Liu Jun, Mohammed Jaaved, Carter James, Ranka Sanjay, Kahveci Tamer, Baudis Michael
Computer and Information Science and Engineering, University of Florida Gainesville, FL 32611, USA.
Bioinformatics. 2006 Aug 15;22(16):1971-8. doi: 10.1093/bioinformatics/btl185. Epub 2006 May 16.
We consider the problem of clustering a population of Comparative Genomic Hybridization (CGH) data samples. The goal is to develop a systematic way of placing patients with similar CGH imbalance profiles into the same cluster. Our expectation is that patients with the same cancer types will generally belong to the same cluster as their underlying CGH profiles will be similar.

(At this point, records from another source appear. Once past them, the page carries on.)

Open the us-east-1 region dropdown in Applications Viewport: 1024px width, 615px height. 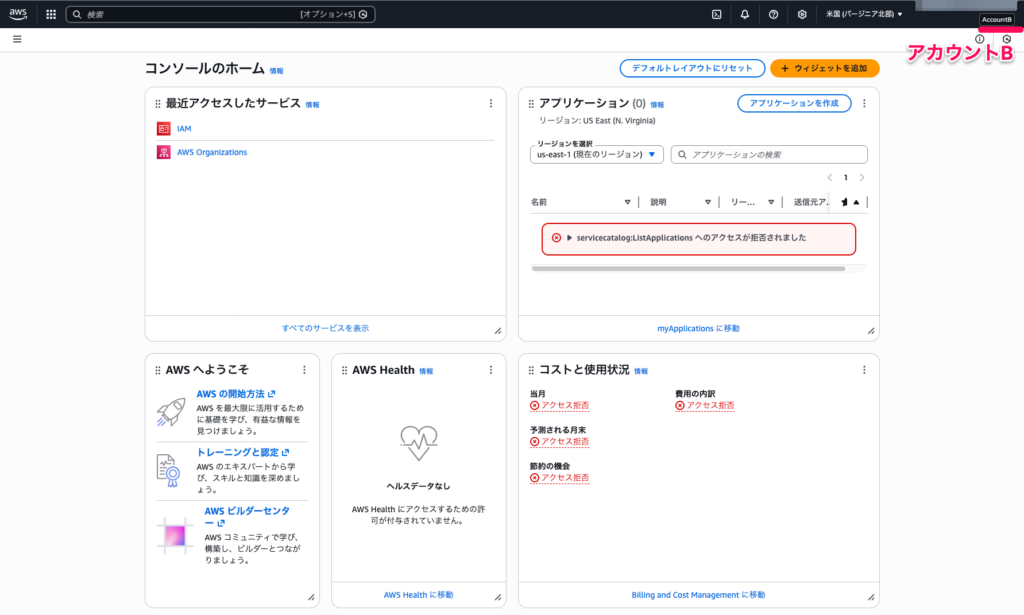(596, 155)
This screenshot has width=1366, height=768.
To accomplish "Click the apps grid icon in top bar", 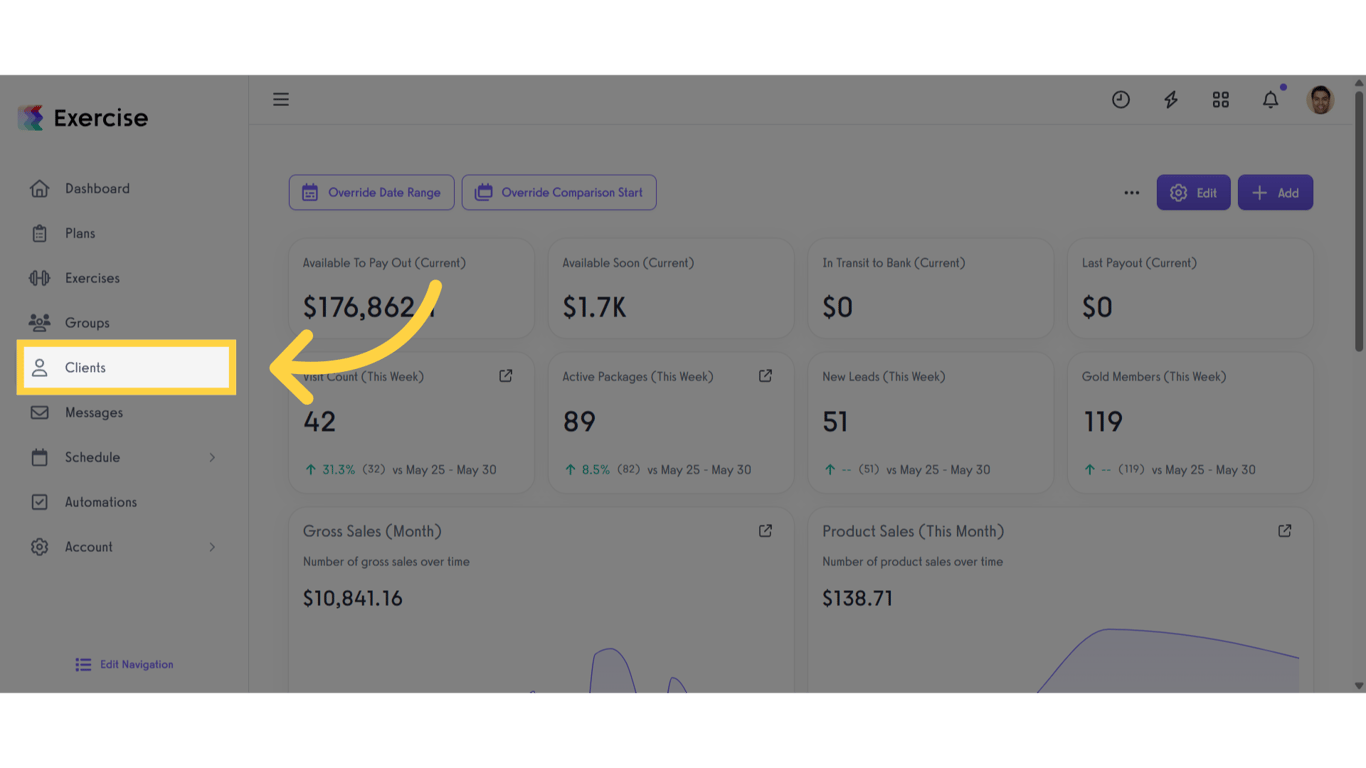I will [1220, 99].
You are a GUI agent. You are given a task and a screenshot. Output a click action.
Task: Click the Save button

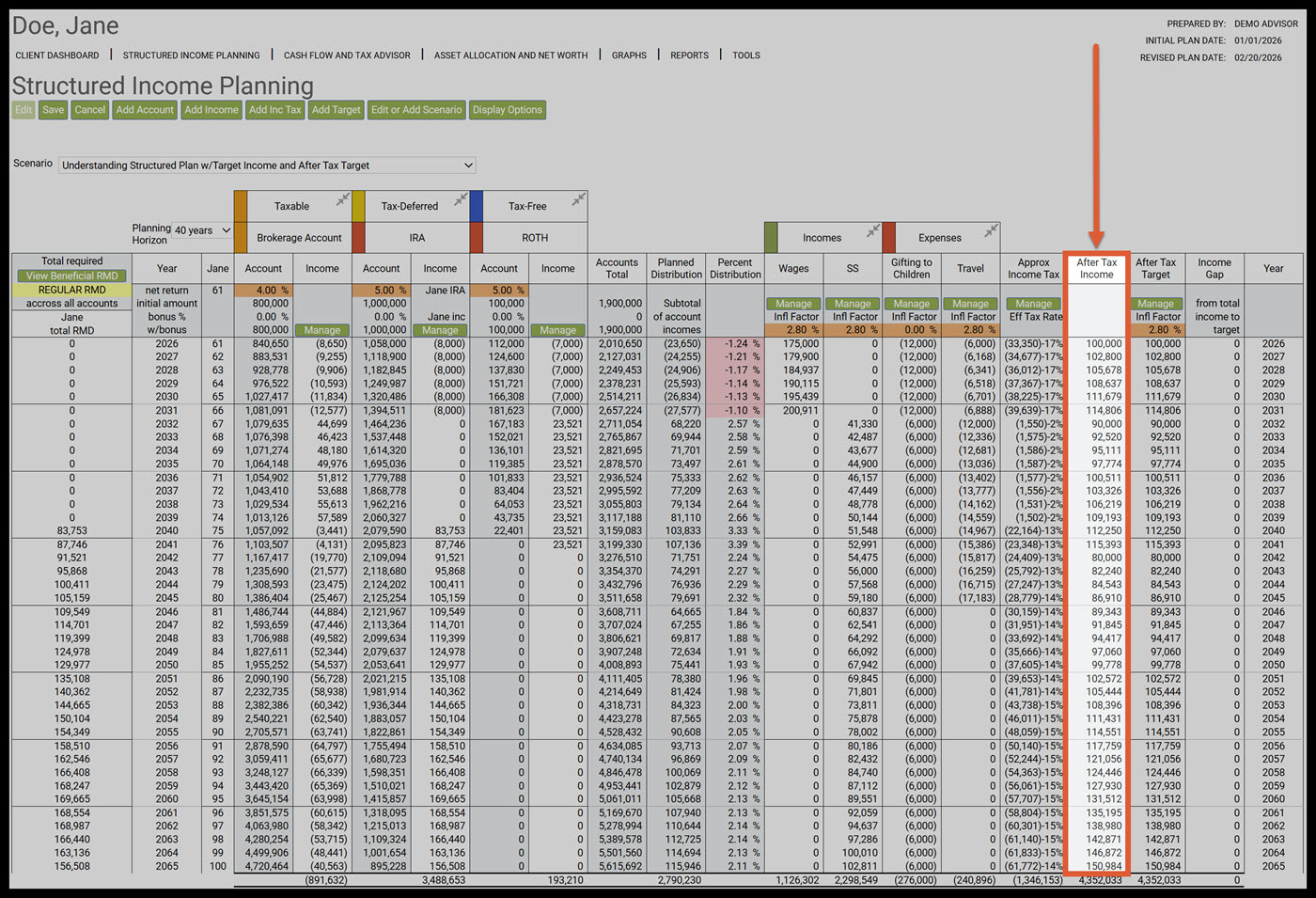(x=54, y=110)
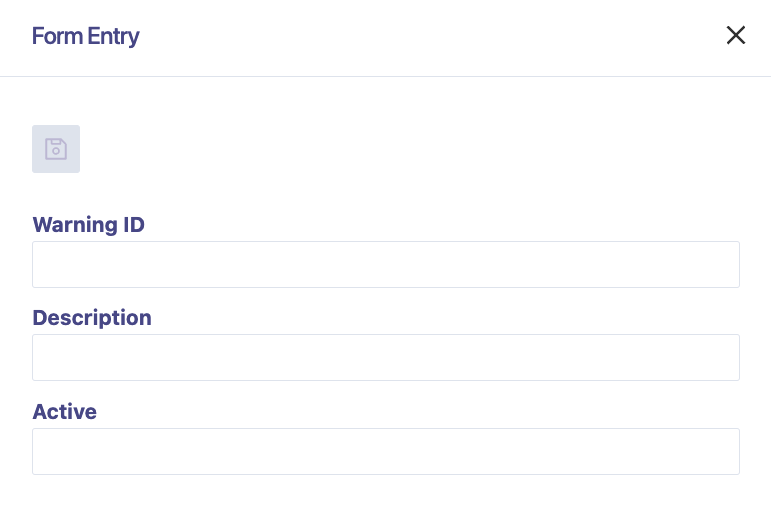Click the Description label text
The image size is (771, 509).
click(x=92, y=318)
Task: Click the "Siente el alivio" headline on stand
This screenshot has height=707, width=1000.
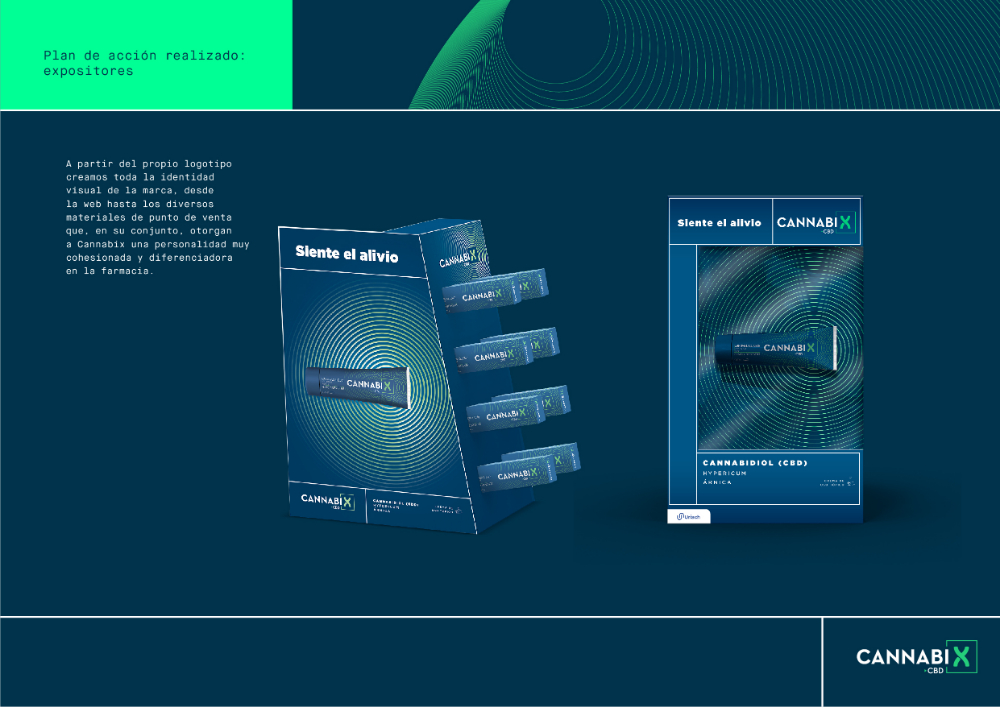Action: pyautogui.click(x=347, y=254)
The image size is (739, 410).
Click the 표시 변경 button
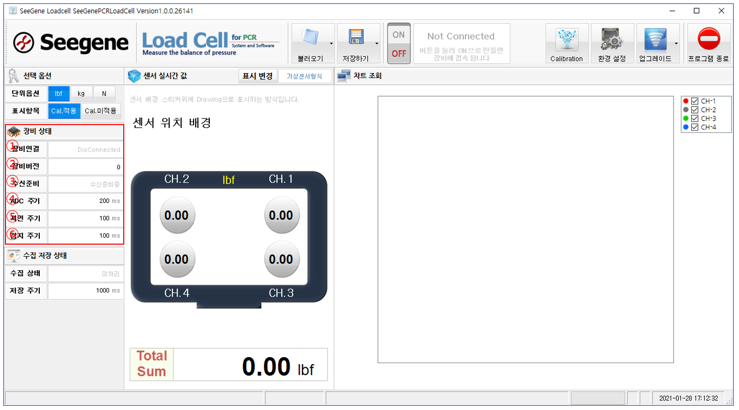257,76
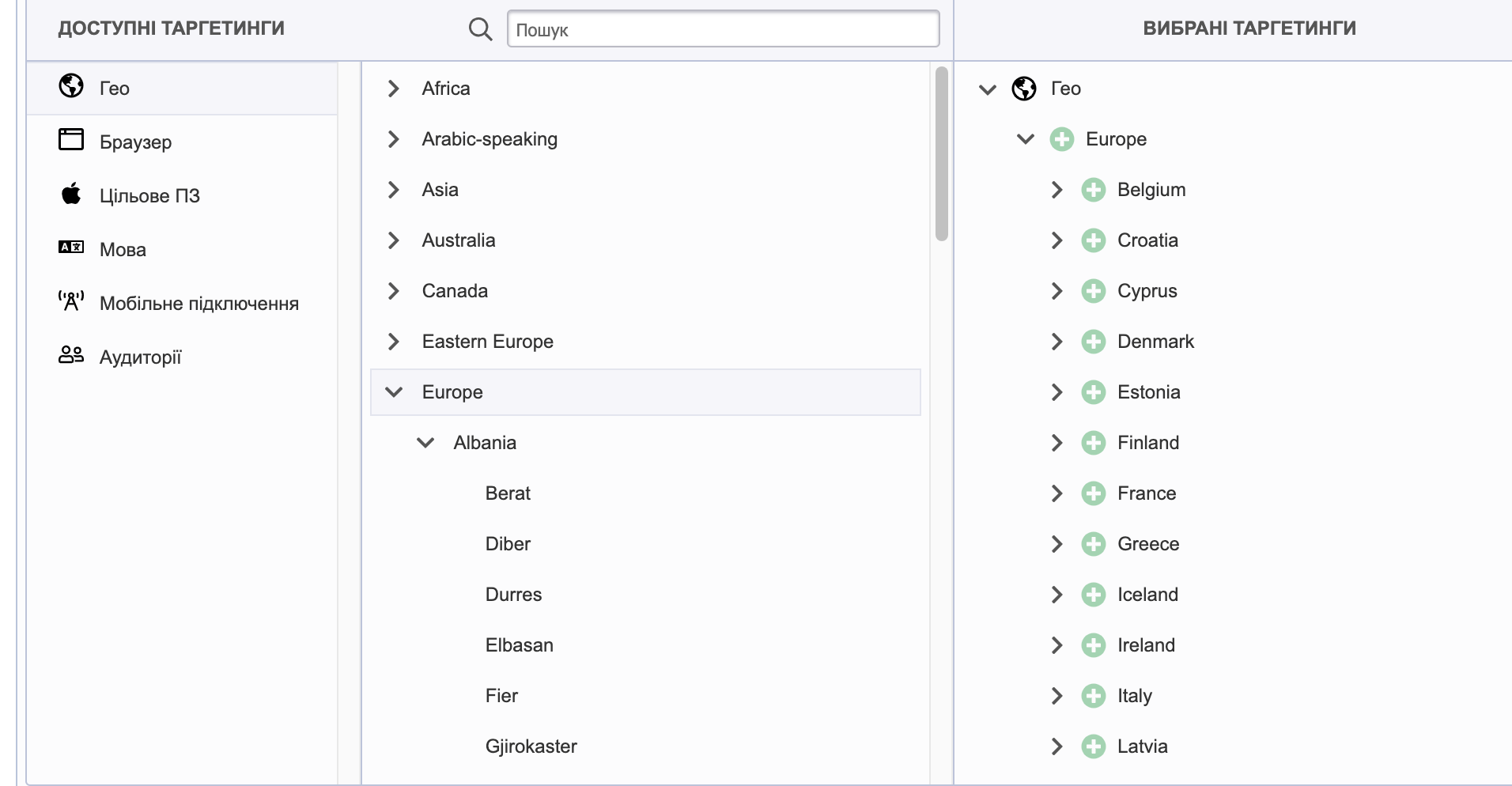Screen dimensions: 1512x786
Task: Toggle the green plus next to France
Action: (1093, 493)
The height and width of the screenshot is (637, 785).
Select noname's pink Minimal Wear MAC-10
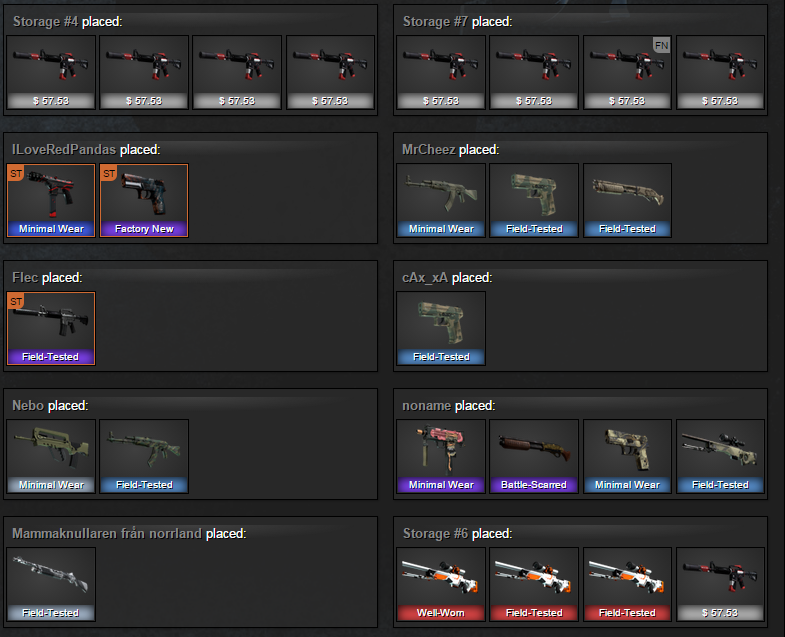click(441, 457)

We focus on distance-based clustering strategies. We do this in two steps. (1) Distances of all pairs of CGH samples are computed. (2) CGH samples are clustered based on this distance. We develop three pairwise distance/similarity measures, namely raw, cosine and sim. Raw measure disregards correlation between contiguous genomic intervals. It compares the aberrations in each genomic interval separately. The remaining measures assume that consecutive genomic intervals may be correlated. Cosine maps pairs of CGH samples into vectors in a high-dimensional space and measures the angle between them. Sim measures the number of independent common aberrations. We test our distance/similarity measures on three well known clustering algorithms, bottom-up, top-down and k-means with and without centroid shrinking. Our results show that sim consistently performs better than the remaining measures. This indicates that the correlation of neighboring genomic intervals should be considered in the structural analysis of CGH datasets. The combination of sim with top-down clustering emerged as the best approach.
All software developed in this article and all the datasets are available from the authors upon request.
我们考虑对一组比较基因组杂交(CGH)数据样本进行聚类的问题。目标是开发一种系统的方法,将具有相似CGH失衡谱的患者归入同一聚类。我们期望患有相同癌症类型的患者通常会属于同一聚类,因为他们潜在的CGH谱会相似。
我们专注于基于距离的聚类策略。我们分两步进行。(1)计算所有CGH样本对之间的距离。(2)基于此距离对CGH样本进行聚类。我们开发了三种成对距离/相似性度量,即原始度量、余弦度量和sim度量。原始度量忽略相邻基因组区间之间的相关性。它分别比较每个基因组区间内的畸变。其余度量假设连续的基因组区间可能相关。余弦度量将CGH样本对映射到高维空间中的向量,并测量它们之间的夹角。Sim度量独立共同畸变的数量。我们在三种著名的聚类算法上测试我们的距离/相似性度量,即自底向上、自顶向下以及带和不带质心收缩的k均值算法。我们的结果表明,sim度量始终比其余度量表现更好。这表明在CGH数据集的结构分析中应考虑相邻基因组区间的相关性。sim度量与自顶向下聚类的组合成为最佳方法。
本文开发的所有软件和所有数据集可根据作者要求提供。